A l'aéroport un grand brun aux yeux verts les attend. Rayan, le cousin de Layla, vit dans une petite ville en banlieue parisienne depuis 10 ans. Il est venu pour ses études et n'est jamais reparti. Dans sa ville, Courbevoie, il loue un petit 3pièces avec sa femme Amani et leur petit garçon Hayden. C'est avec une joie immense qu'il retrouve sa tante et sa famille qu'il n'a pas revue depuis si longtemps.
Tous ont les traits marqués par la fatigue et l'angoisse. Layla a tant changé.

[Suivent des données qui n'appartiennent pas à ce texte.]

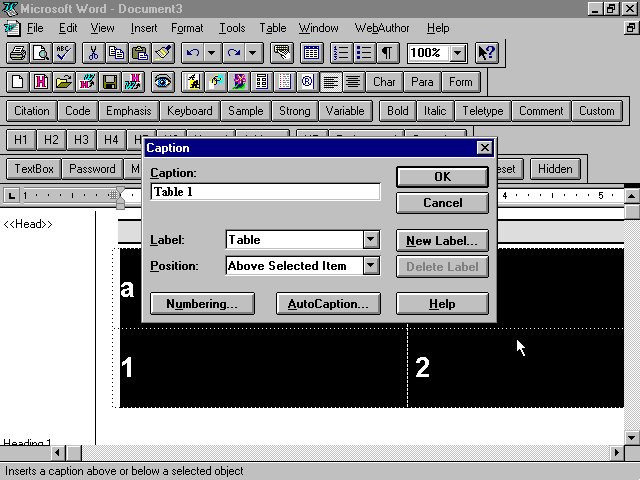The height and width of the screenshot is (480, 640).
Task: Click the Save floppy disk icon
Action: click(x=110, y=82)
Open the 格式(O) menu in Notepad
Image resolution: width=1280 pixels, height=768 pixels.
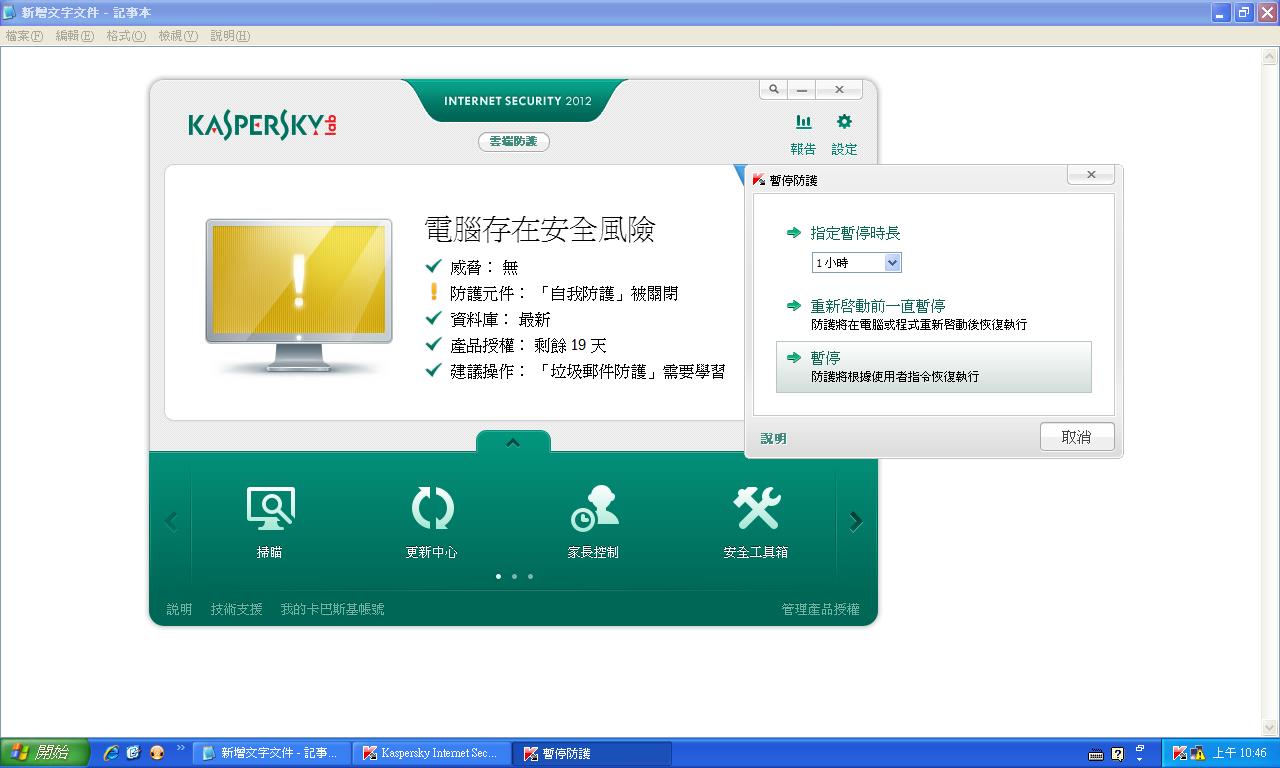pyautogui.click(x=126, y=36)

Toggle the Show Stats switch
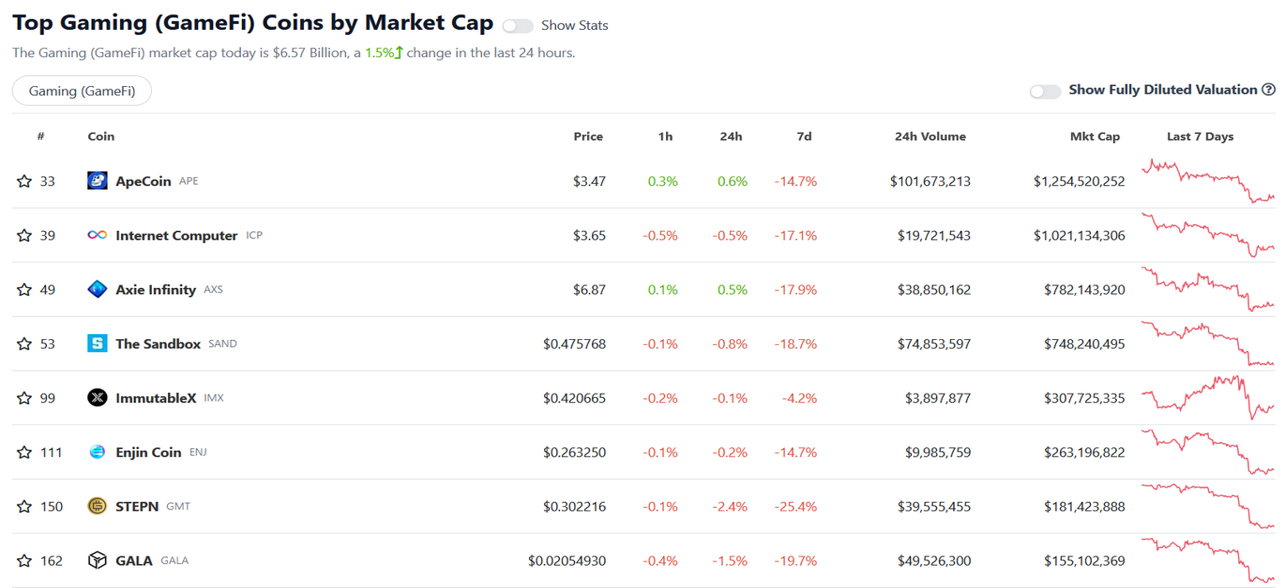click(517, 25)
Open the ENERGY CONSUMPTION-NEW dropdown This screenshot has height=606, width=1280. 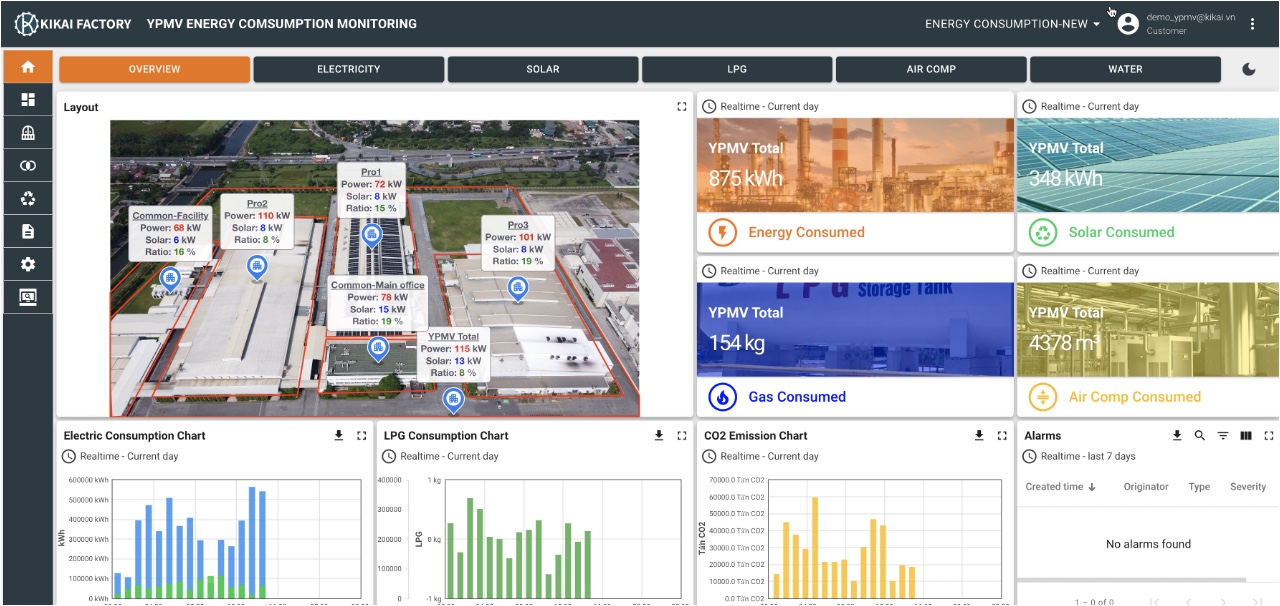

Quand il a quitté le Liban, elle n'était qu'une petite fille de dix ans encore toute frêle et bien décidée à être docteur. La voilà mère à présent. Ses longs cheveux noirs et bouclés, son teint mate et ses yeux immenses couleurs turquoise lui confèrent un aspect irréel. D'elle, se dégagent une beauté atypique et une grâce innée. Pourtant, il ne peut s'empêcher de ressentir cette tristesse que reflètent ses yeux.
Elle a le regard vitreux et le sourire de ceux qui, au fond d'eux-mêmes, souhaiteraient s'en aller.
Leurs regards se croisent, il baisse les yeux, gêné.
Layla sent ses joues s'enflammer, elle comprend qu'il vient de lire au plus profond d'elle-même.
Elle a honte d'avoir pensé, cinq secondes plus tôt, à la mort ; sa mort.